A Data Mining Approach for Predicting Customers’ Life Time Value in the Automotive Industry
(Research Seminar, April 1st, 2004)

Jacob Zahavi
Tel-Aviv University;
University of Pennsylvania


Abstract
Lifetime Value (LTV) is one of the core foundations of modern CRM (Customer Relationship Management). It is used for supporting both strategic and tactical decisions. Yet, predicting the LTV for any individual customer is not simple, and varies from one industry to the other. Especially difficult is the calculation of the LTV in the automotive industry, which is characterized by long purchase cycles, data availability issues, sparse data, tough competition, changing economic conditions, and others. In this seminar we describe a data mining approach for predicting the LTV at the individual customer level in the automotive industry. The data mining models were imbedded within the LTV economic model to predict the required individual-level parameters.
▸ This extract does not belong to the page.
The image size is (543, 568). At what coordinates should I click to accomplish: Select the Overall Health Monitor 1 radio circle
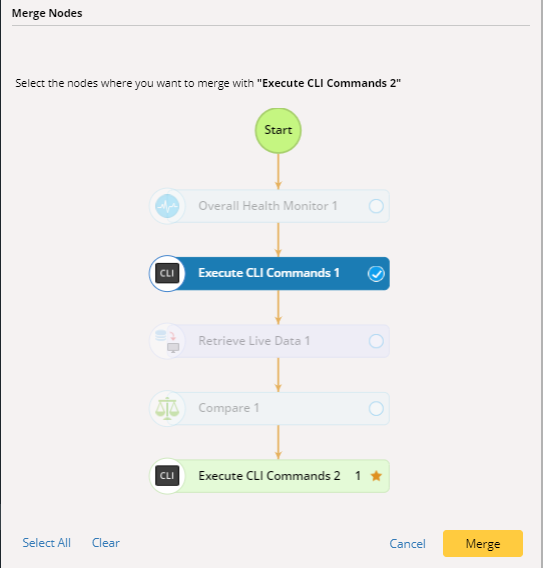pyautogui.click(x=376, y=206)
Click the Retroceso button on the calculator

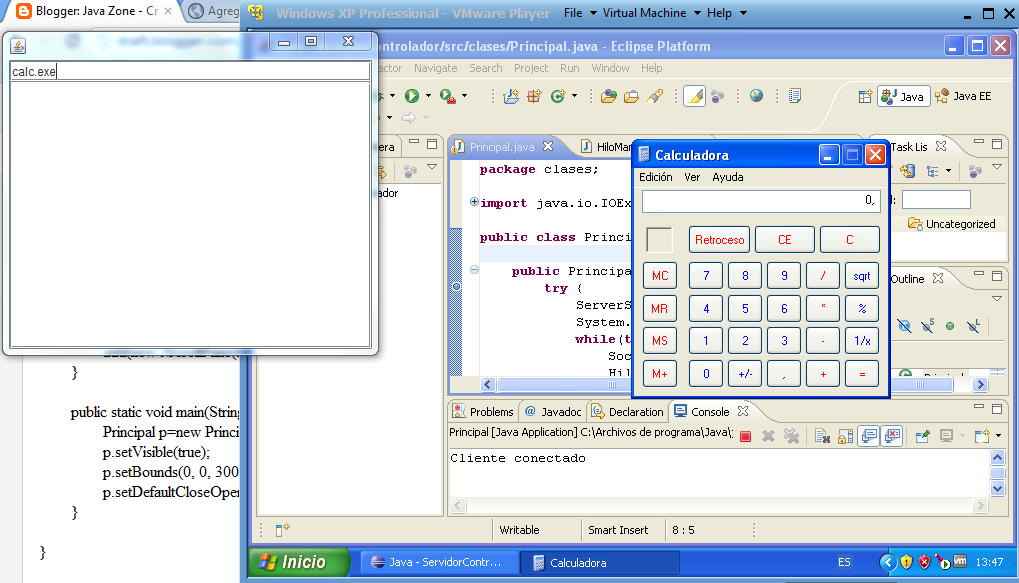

The basic economic model is:

LTV = Loyalty Probability * Expected Profit per-vehicle-sale * the Discount Factor

The loyalty probability was estimated for each customer by means of logistic regression. The expected profit per-vehicle-sale depends on the transition probabilities between car segments. These probabilities were estimated for each customer using multiple binary logistic regressions, one model for each “major” car segment. The discount factor is defined as the present value of a stream of “$1.00 vehicle” invested by a customer in buying a car M years from today and thereafter every Y years. The specific purchase cycle for each customer was estimated by means of survival analysis. A by-product of the purchase cycle model is the in-market timing probabilities which can be used for targeting customers who are most likely to “look around” for a new car in a given time period.

All these models were combined into a coherent scoring program for calculating the LTV for each individual customer. The model was applied for a leading automotive company in a European country. We will discuss the data mining process, focusing on data availability, the data mining models, the validation process, implementation issues and some adjustments that were made to compensate for the lack of information about competitive make vehicles.